■ Selected extract:

- Interactive map of Azakhel Park
- Location: Azakhel Payan, Nowshera, Pakistan
- Coordinates: 34°00′27″N 71°52′33″E﻿ / ﻿34.00750°N 71.87583°E
- Area: 335,900 m^{2} (3,620,000 sq ft)

= Azakhel Park =

Park in Pakistan

Azakhel Park (Urdu/Pashto: اضاخیل پارک) is a public park situated on the bank of GT Road, Azakhel Payan (Nowshera), Pakistan. Azakhel Park is spread over an area of 83 acres of land which consist of a botanical garden, nurseries, greenhouses, an herbarium, a museum, a conference hall, lecture theaters, a library, and academic blocks for teaching students of the University of Peshawar.

■ Given material:
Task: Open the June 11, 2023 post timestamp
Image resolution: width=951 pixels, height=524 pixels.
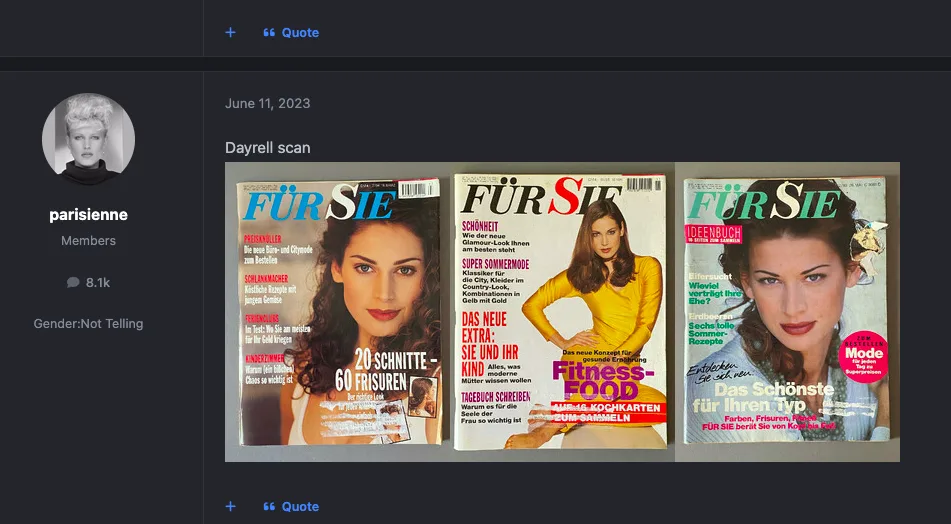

■ Goal of the exercise: Pick up the Azakhel Park text after its last sentence and carry it forward. The data were drawn from a separate source.

■ Task response:
== Botanical Garden Azakhel ==
Botanical Garden Azakhel is project jointly launched by the University of Peshawar, the Higher Education Commission, and the Govt of Khyber Pakhtunkhwa with the mission of focusing the targets of Conservation and sustainable utilization of biodiversity of Pakistan. The University of Peshawar initiated this project in April, 2004, the HEC provided Rs. 37.861 million for development of the Botanical Garden in October, 2004, while the KP Government managed the transfer of developed land of Azakhel Park spreading over an area of 83 acres on 16 December 2005, to the University of Peshawar. Botanical Garden Azakhel is a registered member of BGCI (Botanic Garden Conservation International-UK) for the implementation of CBD (Convention of Biological Diversity held at Rio de Janeiro in 1992).